Aim of the task |
Retype every record that follows, character for character.

The input |
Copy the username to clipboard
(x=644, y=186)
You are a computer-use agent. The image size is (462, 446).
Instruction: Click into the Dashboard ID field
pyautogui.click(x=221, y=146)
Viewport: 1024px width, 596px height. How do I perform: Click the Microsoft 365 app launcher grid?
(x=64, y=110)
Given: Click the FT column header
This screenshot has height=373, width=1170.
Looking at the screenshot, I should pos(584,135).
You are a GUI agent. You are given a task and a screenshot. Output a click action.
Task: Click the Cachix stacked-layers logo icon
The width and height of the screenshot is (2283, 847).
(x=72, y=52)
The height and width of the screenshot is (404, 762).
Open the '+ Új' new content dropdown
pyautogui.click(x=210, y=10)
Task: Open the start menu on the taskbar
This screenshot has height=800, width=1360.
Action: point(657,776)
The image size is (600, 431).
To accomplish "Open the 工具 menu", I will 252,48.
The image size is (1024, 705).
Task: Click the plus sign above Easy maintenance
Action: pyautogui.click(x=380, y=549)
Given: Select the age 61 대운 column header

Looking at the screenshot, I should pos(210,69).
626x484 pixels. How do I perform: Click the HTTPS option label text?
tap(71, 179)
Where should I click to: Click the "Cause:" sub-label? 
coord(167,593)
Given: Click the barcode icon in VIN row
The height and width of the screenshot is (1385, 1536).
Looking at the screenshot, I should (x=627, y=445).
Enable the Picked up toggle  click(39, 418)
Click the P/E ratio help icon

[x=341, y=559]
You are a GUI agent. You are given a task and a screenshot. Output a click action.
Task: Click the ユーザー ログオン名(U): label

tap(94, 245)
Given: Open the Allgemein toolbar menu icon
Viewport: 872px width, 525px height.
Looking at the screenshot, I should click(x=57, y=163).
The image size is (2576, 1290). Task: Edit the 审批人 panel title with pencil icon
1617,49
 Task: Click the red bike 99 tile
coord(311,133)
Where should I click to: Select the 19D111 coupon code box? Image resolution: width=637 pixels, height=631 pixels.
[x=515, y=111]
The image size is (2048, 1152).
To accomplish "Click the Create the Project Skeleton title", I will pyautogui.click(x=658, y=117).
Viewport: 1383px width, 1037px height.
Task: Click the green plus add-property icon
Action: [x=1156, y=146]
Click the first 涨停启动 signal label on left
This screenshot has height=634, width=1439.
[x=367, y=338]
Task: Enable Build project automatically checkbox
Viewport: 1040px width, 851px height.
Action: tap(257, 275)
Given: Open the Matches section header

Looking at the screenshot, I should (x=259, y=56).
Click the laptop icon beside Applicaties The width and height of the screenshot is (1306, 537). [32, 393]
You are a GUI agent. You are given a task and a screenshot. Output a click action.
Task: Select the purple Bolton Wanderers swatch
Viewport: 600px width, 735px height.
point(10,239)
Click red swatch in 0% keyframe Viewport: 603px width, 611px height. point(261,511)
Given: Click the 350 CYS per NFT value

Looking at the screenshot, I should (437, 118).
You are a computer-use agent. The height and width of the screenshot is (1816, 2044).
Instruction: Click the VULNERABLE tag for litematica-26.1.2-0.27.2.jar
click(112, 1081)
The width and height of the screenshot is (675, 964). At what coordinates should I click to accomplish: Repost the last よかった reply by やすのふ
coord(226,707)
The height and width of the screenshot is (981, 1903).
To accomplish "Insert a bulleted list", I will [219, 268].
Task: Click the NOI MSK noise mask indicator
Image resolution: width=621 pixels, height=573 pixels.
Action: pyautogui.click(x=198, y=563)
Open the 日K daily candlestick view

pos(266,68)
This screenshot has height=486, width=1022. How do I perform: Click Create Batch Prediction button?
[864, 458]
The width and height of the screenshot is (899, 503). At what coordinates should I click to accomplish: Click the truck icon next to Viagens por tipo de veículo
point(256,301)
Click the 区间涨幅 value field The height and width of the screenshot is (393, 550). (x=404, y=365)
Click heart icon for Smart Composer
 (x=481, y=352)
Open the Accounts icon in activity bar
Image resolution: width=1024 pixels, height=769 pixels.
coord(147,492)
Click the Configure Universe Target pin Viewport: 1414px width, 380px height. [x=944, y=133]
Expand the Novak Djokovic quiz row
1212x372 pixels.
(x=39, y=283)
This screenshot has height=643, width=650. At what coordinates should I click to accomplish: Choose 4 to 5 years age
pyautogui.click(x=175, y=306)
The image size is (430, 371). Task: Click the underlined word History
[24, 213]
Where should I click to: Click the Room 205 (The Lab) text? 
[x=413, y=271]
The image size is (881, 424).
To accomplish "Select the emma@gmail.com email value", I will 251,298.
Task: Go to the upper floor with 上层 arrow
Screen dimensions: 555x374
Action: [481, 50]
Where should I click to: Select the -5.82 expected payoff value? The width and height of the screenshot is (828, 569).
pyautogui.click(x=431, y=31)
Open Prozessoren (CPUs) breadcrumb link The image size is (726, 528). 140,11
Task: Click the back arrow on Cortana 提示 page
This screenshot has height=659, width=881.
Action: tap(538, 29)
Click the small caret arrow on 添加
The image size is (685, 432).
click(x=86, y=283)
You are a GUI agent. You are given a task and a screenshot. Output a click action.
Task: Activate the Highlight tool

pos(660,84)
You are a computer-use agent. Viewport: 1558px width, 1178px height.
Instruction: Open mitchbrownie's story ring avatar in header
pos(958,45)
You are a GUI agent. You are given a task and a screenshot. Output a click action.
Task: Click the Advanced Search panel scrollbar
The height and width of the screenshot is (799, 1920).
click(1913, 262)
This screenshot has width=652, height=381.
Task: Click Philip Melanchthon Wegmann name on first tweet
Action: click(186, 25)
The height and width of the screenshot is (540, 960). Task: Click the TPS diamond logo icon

Output |
Copy the username to clipboard
(x=644, y=186)
You are a computer-use agent. The image size is (462, 446).
Instruction: Click into the Dashboard ID field
pyautogui.click(x=221, y=146)
Viewport: 1024px width, 596px height. How do I perform: Click the Microsoft 365 app launcher grid?
(x=64, y=110)
Given: Click the FT column header
This screenshot has height=373, width=1170.
Looking at the screenshot, I should pos(584,135).
You are a GUI agent. You are given a task and a screenshot. Output a click action.
Task: Click the Cachix stacked-layers logo icon
The width and height of the screenshot is (2283, 847).
(x=72, y=52)
The height and width of the screenshot is (404, 762).
Open the '+ Új' new content dropdown
pyautogui.click(x=210, y=10)
Task: Open the start menu on the taskbar
This screenshot has height=800, width=1360.
Action: point(657,776)
The image size is (600, 431).
To accomplish "Open the 工具 menu", I will 252,48.
The image size is (1024, 705).
Task: Click the plus sign above Easy maintenance
Action: pyautogui.click(x=380, y=549)
Given: Select the age 61 대운 column header

Looking at the screenshot, I should pos(210,69).
626x484 pixels. How do I perform: Click the HTTPS option label text?
tap(71, 179)
Where should I click to: Click the "Cause:" sub-label? 
coord(167,593)
Given: Click the barcode icon in VIN row
The height and width of the screenshot is (1385, 1536).
Looking at the screenshot, I should (x=627, y=445).
Enable the Picked up toggle  click(39, 418)
Click the P/E ratio help icon

[x=341, y=559]
You are a GUI agent. You are given a task and a screenshot. Output a click action.
Task: Click the ユーザー ログオン名(U): label

tap(94, 245)
Given: Open the Allgemein toolbar menu icon
Viewport: 872px width, 525px height.
Looking at the screenshot, I should click(x=57, y=163).
The image size is (2576, 1290). Task: Edit the 审批人 panel title with pencil icon
1617,49
 Task: Click the red bike 99 tile
coord(311,133)
Where should I click to: Select the 19D111 coupon code box? Image resolution: width=637 pixels, height=631 pixels.
[x=515, y=111]
The image size is (2048, 1152).
To accomplish "Click the Create the Project Skeleton title", I will pyautogui.click(x=658, y=117).
Viewport: 1383px width, 1037px height.
Task: Click the green plus add-property icon
Action: [x=1156, y=146]
Click the first 涨停启动 signal label on left
This screenshot has height=634, width=1439.
[x=367, y=338]
Task: Enable Build project automatically checkbox
Viewport: 1040px width, 851px height.
Action: tap(257, 275)
Given: Open the Matches section header

Looking at the screenshot, I should (x=259, y=56).
Click the laptop icon beside Applicaties The width and height of the screenshot is (1306, 537). [32, 393]
You are a GUI agent. You are given a task and a screenshot. Output a click action.
Task: Select the purple Bolton Wanderers swatch
Viewport: 600px width, 735px height.
point(10,239)
Click red swatch in 0% keyframe Viewport: 603px width, 611px height. point(261,511)
Given: Click the 350 CYS per NFT value

Looking at the screenshot, I should (437, 118).
You are a computer-use agent. The height and width of the screenshot is (1816, 2044).
Instruction: Click the VULNERABLE tag for litematica-26.1.2-0.27.2.jar
click(112, 1081)
The width and height of the screenshot is (675, 964). At what coordinates should I click to accomplish: Repost the last よかった reply by やすのふ
coord(226,707)
The height and width of the screenshot is (981, 1903).
To accomplish "Insert a bulleted list", I will [219, 268].
Task: Click the NOI MSK noise mask indicator
Image resolution: width=621 pixels, height=573 pixels.
Action: pyautogui.click(x=198, y=563)
Open the 日K daily candlestick view

pos(266,68)
This screenshot has height=486, width=1022. How do I perform: Click Create Batch Prediction button?
[864, 458]
The width and height of the screenshot is (899, 503). At what coordinates should I click to accomplish: Click the truck icon next to Viagens por tipo de veículo
point(256,301)
Click the 区间涨幅 value field The height and width of the screenshot is (393, 550). (x=404, y=365)
Click heart icon for Smart Composer
 (x=481, y=352)
Open the Accounts icon in activity bar
Image resolution: width=1024 pixels, height=769 pixels.
coord(147,492)
Click the Configure Universe Target pin Viewport: 1414px width, 380px height. [x=944, y=133]
Expand the Novak Djokovic quiz row
1212x372 pixels.
(x=39, y=283)
This screenshot has height=643, width=650. At what coordinates should I click to accomplish: Choose 4 to 5 years age
pyautogui.click(x=175, y=306)
The image size is (430, 371). Task: Click the underlined word History
[24, 213]
Where should I click to: Click the Room 205 (The Lab) text? 
[x=413, y=271]
The image size is (881, 424).
To accomplish "Select the emma@gmail.com email value", I will 251,298.
Task: Go to the upper floor with 上层 arrow
Screen dimensions: 555x374
Action: [481, 50]
Where should I click to: Select the -5.82 expected payoff value? The width and height of the screenshot is (828, 569).
pyautogui.click(x=431, y=31)
Open Prozessoren (CPUs) breadcrumb link The image size is (726, 528). 140,11
Task: Click the back arrow on Cortana 提示 page
This screenshot has height=659, width=881.
Action: tap(538, 29)
Click the small caret arrow on 添加
The image size is (685, 432).
click(x=86, y=283)
You are a GUI agent. You are given a task and a screenshot. Output a click action.
Task: Activate the Highlight tool

pos(660,84)
You are a computer-use agent. Viewport: 1558px width, 1178px height.
Instruction: Open mitchbrownie's story ring avatar in header
pos(958,45)
You are a GUI agent. You are given a task and a screenshot. Output a click action.
Task: Click the Advanced Search panel scrollbar
The height and width of the screenshot is (799, 1920).
click(1913, 262)
This screenshot has width=652, height=381.
Task: Click Philip Melanchthon Wegmann name on first tweet
Action: click(186, 25)
The height and width of the screenshot is (540, 960). Task: Click the TPS diamond logo icon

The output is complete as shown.